[PROBLEM STATEMENT]
Print, exactly and with no pictures, the line containing "Screen dimensions: 1059x1355" and each line after it to the end of the entries below.

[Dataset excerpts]
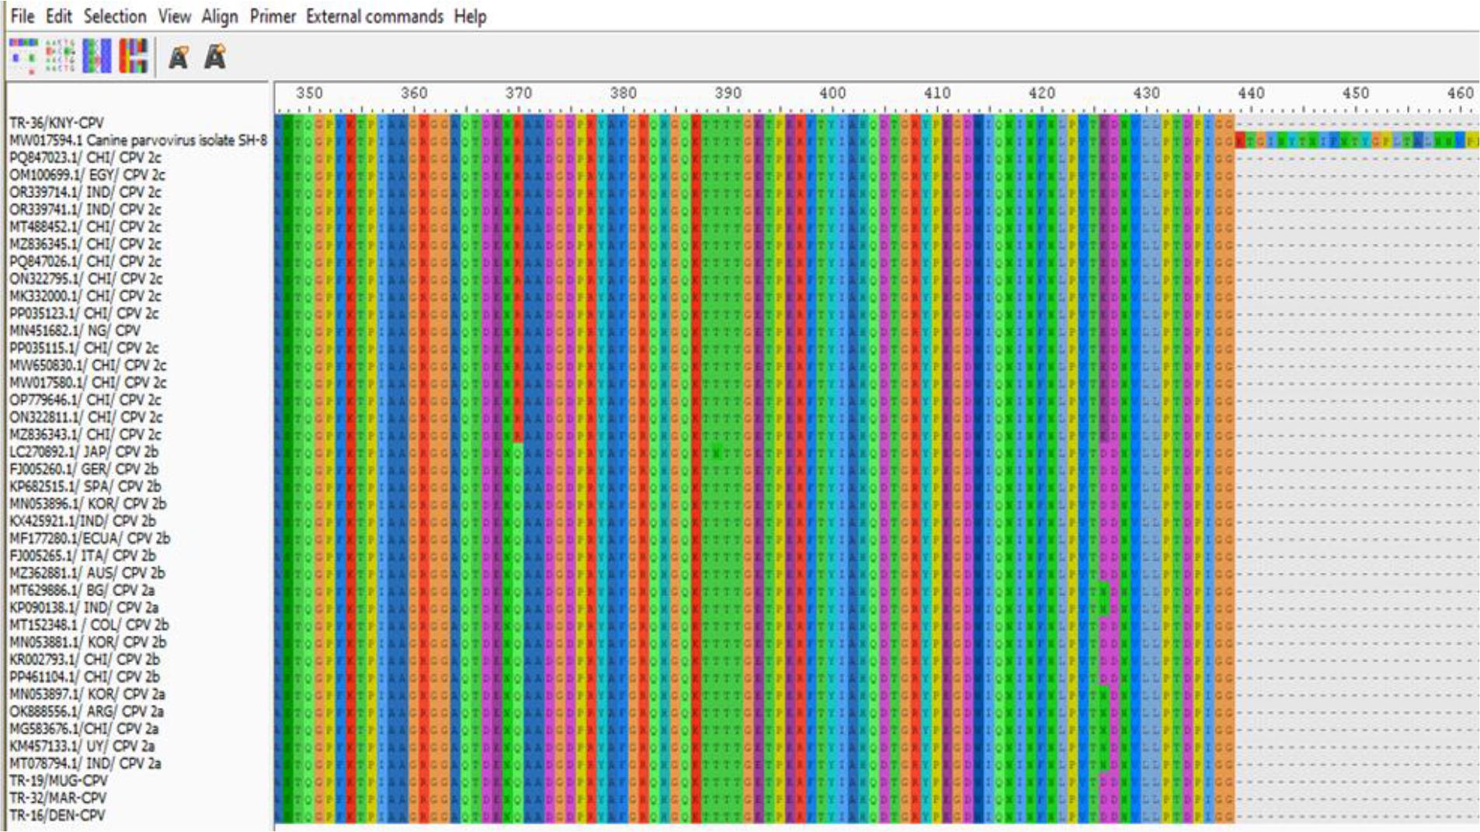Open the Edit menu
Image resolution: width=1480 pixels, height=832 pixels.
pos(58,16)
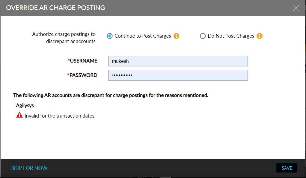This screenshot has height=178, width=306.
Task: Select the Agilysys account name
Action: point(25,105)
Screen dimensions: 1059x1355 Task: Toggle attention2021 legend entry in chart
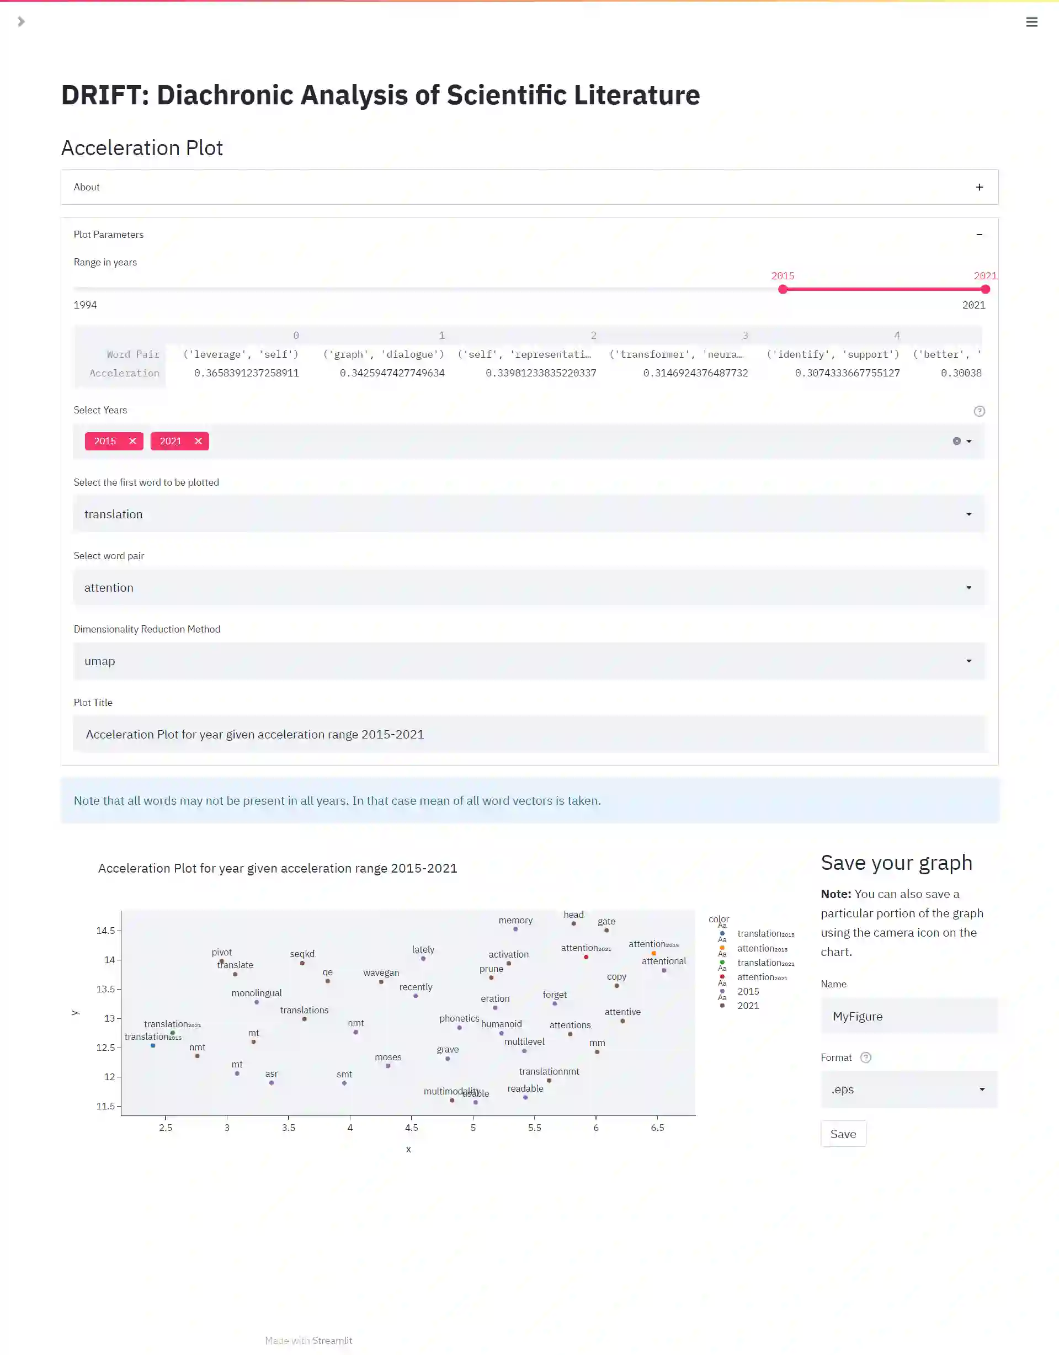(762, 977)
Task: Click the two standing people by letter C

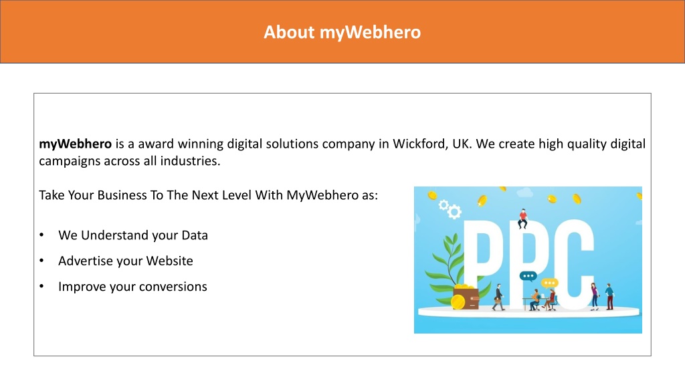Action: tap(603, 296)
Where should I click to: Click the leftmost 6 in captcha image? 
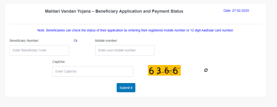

[RESPONSE AREA]
Screen dimensions: 1059x1355 Task: Toggle attention2021 legend entry in chart
(762, 977)
Task: Click the two standing people by letter C

Action: tap(603, 296)
Where should I click to: Click the leftmost 6 in captcha image? 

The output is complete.